**TASK DETAILS:** Starting at the line that contains "Engagement (165, 2405)", restate each line word for word through the final line of the data, keeping both ends.

**Saved data entries:**

────────────────

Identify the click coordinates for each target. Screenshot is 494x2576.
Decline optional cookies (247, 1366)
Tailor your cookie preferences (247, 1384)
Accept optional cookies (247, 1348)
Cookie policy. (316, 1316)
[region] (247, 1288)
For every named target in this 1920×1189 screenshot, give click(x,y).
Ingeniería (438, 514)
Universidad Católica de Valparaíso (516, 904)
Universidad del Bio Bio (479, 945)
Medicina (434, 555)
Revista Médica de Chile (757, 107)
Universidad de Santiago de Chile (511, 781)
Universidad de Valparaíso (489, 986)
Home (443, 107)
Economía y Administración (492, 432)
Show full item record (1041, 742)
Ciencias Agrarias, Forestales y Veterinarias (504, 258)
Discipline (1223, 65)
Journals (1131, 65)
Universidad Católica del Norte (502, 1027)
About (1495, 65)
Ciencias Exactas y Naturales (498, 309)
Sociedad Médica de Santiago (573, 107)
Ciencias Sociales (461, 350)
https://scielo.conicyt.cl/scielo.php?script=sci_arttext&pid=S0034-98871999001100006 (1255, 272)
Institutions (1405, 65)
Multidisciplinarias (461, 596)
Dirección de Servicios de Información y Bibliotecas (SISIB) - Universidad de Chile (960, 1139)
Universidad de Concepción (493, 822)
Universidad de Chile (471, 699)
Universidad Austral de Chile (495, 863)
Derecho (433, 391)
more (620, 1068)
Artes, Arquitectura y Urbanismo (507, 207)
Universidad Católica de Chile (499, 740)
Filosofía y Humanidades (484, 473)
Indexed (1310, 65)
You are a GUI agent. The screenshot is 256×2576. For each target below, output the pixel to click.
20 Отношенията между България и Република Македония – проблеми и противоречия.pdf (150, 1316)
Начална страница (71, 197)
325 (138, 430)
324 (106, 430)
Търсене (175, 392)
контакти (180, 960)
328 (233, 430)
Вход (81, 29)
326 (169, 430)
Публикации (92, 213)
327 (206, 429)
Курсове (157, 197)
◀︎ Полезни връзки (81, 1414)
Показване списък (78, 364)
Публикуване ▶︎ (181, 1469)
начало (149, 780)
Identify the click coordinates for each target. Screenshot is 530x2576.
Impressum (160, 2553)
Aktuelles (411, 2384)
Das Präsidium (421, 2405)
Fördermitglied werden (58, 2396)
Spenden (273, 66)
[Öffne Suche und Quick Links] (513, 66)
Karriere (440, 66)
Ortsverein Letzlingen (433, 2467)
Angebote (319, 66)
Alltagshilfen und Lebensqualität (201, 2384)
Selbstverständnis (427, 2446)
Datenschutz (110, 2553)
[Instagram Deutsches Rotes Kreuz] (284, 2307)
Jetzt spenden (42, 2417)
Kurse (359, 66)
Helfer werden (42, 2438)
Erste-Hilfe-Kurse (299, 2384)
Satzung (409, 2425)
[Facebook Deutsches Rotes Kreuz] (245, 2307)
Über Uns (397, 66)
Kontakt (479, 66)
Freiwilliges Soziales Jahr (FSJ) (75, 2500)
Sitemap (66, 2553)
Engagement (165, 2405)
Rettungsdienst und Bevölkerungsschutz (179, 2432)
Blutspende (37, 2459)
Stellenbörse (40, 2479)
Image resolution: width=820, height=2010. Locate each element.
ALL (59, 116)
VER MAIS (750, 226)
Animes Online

────────────────

**TASK ANSWER:**
Engagement (165, 2405)
Rettungsdienst und Bevölkerungsschutz (179, 2432)
Blutspende (37, 2459)
Stellenbörse (40, 2479)
Image resolution: width=820, height=2010. Locate each element.
ALL (59, 116)
VER MAIS (750, 226)
Animes Online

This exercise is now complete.